## EXERCISE
Among the lines below, which ones contain the word "Switch"? Copy every such line.

## TASK MATERIAL
++++++++++
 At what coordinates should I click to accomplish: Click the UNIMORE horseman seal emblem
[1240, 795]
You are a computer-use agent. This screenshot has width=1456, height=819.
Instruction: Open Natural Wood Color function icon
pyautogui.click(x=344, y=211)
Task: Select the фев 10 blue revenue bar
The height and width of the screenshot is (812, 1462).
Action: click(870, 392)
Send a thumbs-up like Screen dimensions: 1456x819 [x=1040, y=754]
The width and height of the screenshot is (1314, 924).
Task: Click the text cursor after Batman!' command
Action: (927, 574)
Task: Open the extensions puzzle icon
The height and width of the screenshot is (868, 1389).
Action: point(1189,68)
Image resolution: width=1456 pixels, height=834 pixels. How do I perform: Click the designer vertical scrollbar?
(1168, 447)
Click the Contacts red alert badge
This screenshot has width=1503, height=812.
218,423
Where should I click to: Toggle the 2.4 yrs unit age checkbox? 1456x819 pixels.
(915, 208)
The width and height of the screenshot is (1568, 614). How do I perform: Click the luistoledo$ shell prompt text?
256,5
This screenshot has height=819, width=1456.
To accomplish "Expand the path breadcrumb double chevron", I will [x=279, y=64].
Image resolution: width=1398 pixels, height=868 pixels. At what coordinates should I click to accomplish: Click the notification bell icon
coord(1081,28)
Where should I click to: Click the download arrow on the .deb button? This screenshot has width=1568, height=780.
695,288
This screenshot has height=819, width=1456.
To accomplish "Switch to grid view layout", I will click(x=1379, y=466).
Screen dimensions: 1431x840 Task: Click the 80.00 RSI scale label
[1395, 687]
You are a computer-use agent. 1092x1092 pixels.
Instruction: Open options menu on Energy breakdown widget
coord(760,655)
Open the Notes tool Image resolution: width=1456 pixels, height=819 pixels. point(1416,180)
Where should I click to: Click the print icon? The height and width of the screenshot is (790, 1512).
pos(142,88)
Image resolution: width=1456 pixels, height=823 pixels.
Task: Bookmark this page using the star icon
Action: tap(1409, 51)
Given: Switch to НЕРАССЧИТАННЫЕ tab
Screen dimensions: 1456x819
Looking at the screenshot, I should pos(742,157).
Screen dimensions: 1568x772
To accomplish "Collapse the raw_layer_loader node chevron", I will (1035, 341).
++++++++++
## ANSWER TO THE EXERCISE
To accomplish "Switch to grid view layout", I will click(x=1379, y=466).
Given: Switch to НЕРАССЧИТАННЫЕ tab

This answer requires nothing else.